I was reading this Blog Post, and this sentence caught by attention:
“I was 90% sure…..This group of four would sit down to learn 5e D&D, make new characters, and run out of time before even rolling a single die outside of character creation.”
To be sure, I am completely unknowledgeable about current RPG rule systems, but I was always under the impression that Rolemaster, beyond it’s reputation for charts and deadliness, was also notorious for it’s lengthy chargen. So I was surprised to hear that these later editions of D&D and 5e specifically were seen as a cumbersome process.
I’ve always find the process of making a character, using flexible rules, was enjoyable and it was certainly the appeal of Rolemaster when I was first introduced in the 80s. But in the context of introducing new players to a game system, the blogger made a salient point:
“When your friends agree to sit down to a game of D&D, they want to *play* D&D, not learn rules or have to make dozens of choices they don’t really understand. That’s nerd shit. They want to start having these thrilling adventures, funny moments, and participate in the experiences that they hear you rave about. Or maybe see in video or hear about on podcasts.”
In other words, immerse new players into the game experience quickly without the minutia of game rules or technicalities. I had the chance to introduce D&D players to a high level Rolemaster adventure recently. By supplying them with pre-made characters, solid backgrounds and ran the adventure as more “high fantasy” than the typical Rolemaster grittiness, I was able to shepherd them through the first 3 chapters. While they were lost a bit on the some of the game systems intricacies, I leaned into the world building aspects of Shadow World. Either way, they had a great time and experienced a game system they might never have tried.

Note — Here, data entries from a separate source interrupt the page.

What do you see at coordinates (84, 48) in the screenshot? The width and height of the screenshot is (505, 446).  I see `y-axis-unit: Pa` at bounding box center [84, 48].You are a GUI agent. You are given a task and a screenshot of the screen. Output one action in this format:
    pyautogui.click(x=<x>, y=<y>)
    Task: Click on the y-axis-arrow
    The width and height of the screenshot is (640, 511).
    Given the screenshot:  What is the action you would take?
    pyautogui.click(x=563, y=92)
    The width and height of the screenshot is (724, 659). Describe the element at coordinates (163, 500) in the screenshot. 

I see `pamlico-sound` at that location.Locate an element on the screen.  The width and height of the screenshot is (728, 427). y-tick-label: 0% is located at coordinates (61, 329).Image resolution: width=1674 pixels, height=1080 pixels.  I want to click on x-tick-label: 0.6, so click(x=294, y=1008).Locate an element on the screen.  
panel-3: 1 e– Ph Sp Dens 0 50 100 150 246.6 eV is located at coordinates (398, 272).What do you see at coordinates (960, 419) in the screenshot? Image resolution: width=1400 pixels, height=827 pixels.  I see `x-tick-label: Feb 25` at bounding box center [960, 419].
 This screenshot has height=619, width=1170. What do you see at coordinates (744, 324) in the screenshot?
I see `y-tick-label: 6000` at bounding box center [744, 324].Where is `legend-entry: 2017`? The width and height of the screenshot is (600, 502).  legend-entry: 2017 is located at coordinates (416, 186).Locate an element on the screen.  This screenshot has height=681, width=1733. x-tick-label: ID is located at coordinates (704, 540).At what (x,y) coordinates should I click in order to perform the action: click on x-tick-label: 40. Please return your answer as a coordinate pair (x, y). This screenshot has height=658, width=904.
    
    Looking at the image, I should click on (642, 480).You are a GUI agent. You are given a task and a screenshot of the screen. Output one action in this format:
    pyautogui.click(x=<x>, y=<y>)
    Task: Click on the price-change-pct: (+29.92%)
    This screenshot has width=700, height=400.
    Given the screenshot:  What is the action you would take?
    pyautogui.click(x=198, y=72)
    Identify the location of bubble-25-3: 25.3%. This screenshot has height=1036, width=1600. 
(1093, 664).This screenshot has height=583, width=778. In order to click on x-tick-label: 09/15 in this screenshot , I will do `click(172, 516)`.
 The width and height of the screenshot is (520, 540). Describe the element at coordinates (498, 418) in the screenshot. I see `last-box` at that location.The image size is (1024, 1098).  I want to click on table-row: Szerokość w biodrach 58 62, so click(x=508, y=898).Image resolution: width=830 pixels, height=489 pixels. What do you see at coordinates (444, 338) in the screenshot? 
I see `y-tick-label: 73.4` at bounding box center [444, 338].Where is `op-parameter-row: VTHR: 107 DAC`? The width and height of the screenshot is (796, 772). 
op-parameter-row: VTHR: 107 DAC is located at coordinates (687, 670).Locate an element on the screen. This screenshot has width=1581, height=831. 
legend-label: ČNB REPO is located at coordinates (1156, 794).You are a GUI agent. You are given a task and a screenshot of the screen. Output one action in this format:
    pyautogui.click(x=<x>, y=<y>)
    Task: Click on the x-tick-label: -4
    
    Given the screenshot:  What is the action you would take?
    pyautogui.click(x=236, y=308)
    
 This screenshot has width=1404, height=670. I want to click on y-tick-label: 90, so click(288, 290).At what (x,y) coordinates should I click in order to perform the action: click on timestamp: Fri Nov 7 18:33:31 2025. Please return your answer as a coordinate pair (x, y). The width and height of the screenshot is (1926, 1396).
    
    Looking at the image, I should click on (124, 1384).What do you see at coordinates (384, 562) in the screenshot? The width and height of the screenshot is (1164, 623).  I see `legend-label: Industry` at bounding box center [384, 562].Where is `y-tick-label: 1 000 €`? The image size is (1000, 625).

Perhaps Rolemaster will never be the “rules light” system that seem to be in vogue today, but it doesn’t seem to be an outlier any more with the more dense rules introduced in D&D. Is this the right take on this?
I’ve been going through some newer systems (Witcher, Cyberpunk RED, and so on), and while they might not use quite as many dice their character system is almost as convoluted as what you’d find in RM of any version. By the time you get done wading through the various occupations/professions/lifeways/whatever, you’re hip-deep in rules and might have forgotten where you started or what kind of character you wanted to play. And Harn’s character creation uses almost as many dice rolls as RM (maybe more, actually, depending on which options you use). And the systems that are pretty dice-light (Modern War, Ghost Ops, and so on) produce characters that are so similar it’s almost not worth bothering with creation.
Calling some of these systems “rules lite” is a misnomer in my view. They tend to make up for it with tons of tables and charts. Cyberpunk RED, for example, opens with a nifty flowchart that reminded me of my early programming days. The most basic character styles have 8 steps while the more advanced has six. Either way you’re jumping through about 66 pages of rules to find what you need, moving through a ton of tables that tell you what your personality is, how you dress, and so on. And then they dump in templates for some defined classes (or Lifepaths as they call them), each with its own flowchart(!) you have to roll on to work through. Is this somehow easier than RMU? Oh, and if you use the more advanced character style they push you right into stat and skill purchase.
RMU isn’t an outlier compared to this. It just looks different, and allows far more options which might make some people nervous if they’re used to being pushed into computer game characters.
I’m curious to learn which adventure you used as a gateway. I’m looking for something to introduce RMU to some veterans.
I’m trying to play all my 1st Ed. D&D modules with RM. There’s no difference .
I find that, for players that have learned only one system so far, there’s a tendency to believe a system is more complex than it is simply because they don’t know it yet, not because it is inherently complex. We played D&D from it’s first publications through AD&D 2nd Ed before moving to RM completely (we’d been using elements of it in AD&D 2nd Ed from it’s days of being a ‘add-on’ to other systems). After many years we had someone want to run D&D 3.5. I took a look at it and just wasn’t interested for two main reasons: 1) It was different enough that I was going to have to relearn a lot. 2) It seemed like the areas where it had become more detailed were moving in the direction of RM-like mechanics anyhow. If I had been an inexperienced gamer I might have said ‘That’s too complex!’ rather than realizing I simply knew D&D 2nd Ed and RM well as a result of many years of use… and now I had to learn a new system that I want to understand at the same level, which just isn’t realistic. It would take some time and effort.
RM had always tended to attract a certain type of RPG user though and that’s typically veterans who want all the detail that RM provides. Our groups, effectively, spend a ‘Session 0’ creating our characters. However our games tend to last for a very long time (real time). A very short campaign would be six months and some have lasted for years. As a result, we want a character tailored to exactly what we had in mind. So the character creation in RM doesn’t bother us. But I can see character creation for one-shot games being a big turnoff to even veteran RM users.
Using pre-generated is a good idea for situations like new players to the group or conventions. For players who have been part of the group for a while, but haven’t played RM and are intimidated by the character creation process, I’d likely just ask them what they want and built a character for them to start off with. Ideally, for future games, they’d get the ‘bug’ and want to create their own PC after seeing how customized things can get.